On Love and Owls: A Review of "Censoring An Iranian Love Story"

on Friday, January 22, 2010
Pity the non-conforming author in a totalitarian regime, where even the most basic of love stories might lead to serious reprisal. In Censoring an Iranian Love Story, Shahariar Mandanipour brilliantly captures the frustration of writing to both appease and subvert the censors, laying bare the absurdity of the country's theocracy and its crushing effect on creativity.

At its most basic the novel tells the story of Dara and Sara, two young students who buck traditional mores and - God help them - fall in love. In a country where contact between a man and woman (assuming they are not husband and wife or blood relatives) can result in physical violence or jail, the two must foster their relationship through clandestine means. They encode love notes in classic novels, meet in internet chat rooms and engineer 'chance encounters' that will not arouse the suspicion of the Campaign Against Social Corruption's roving patrols. All the while, Dara feels the presence of a malevolent shadow watching his every move and, perhaps, intent on ending his life.

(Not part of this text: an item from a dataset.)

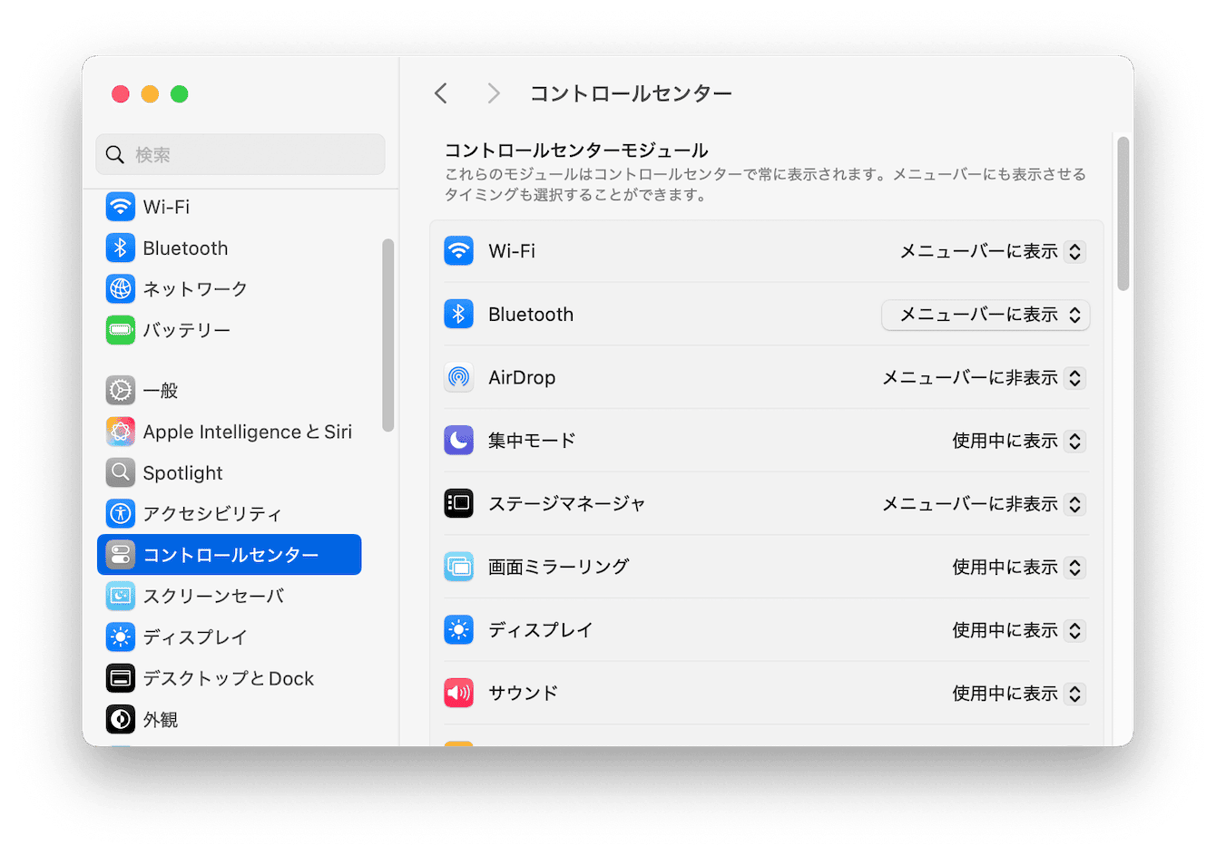Select コントロールセンター in the sidebar
Viewport: 1216px width, 855px height.
point(229,555)
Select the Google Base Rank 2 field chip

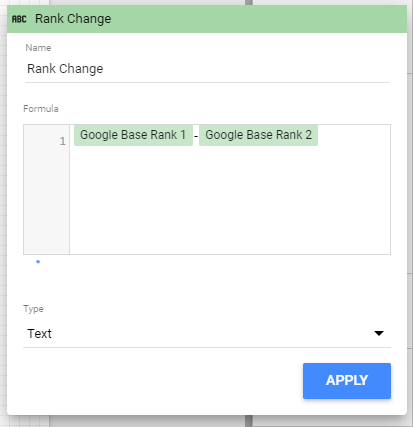click(258, 135)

From the outset it is clear there is something more than this story of forbidden love. Lines that might result in the book being banned for sexual explicitness or political agitation are struck out (although we, as readers, can still see them). There is also an omnipresent authorial voice, telling those parts of the story that cannot be written, and documenting the ongoing battle with Mr. Petrovich, the chief censor. The layers of this multi-narrative are seamlessly integrated, achieving in a much more artful way that which was attempted by J. M. Coetzee in Diary of a Bad Year. Rather than simply being an intellectual experiment as it was in Coetzee's novel, here the device is actually integral to the tale. The result is a wonderfully cerebral celebration of romance and (banned) literature replete with ingeniously interwoven cultural references, from the highbrow (Hedayat's "The Blind Owl", Steinbeck, Gogol, Dostoevsky, Ibsen, etc) to the rather less sophisticated (James Cameron's Titanic) and even the straight-up wacky (Woody Allen's The Purple Rose of Cairo, in the interplay between creator and created). For its textual sophistication alone, this book deserves to be read. But Mandanipour is much more than a literary acrobat, and Censoring An Iranian Love Story will no doubt go down as one of the great works of modern Persian writing.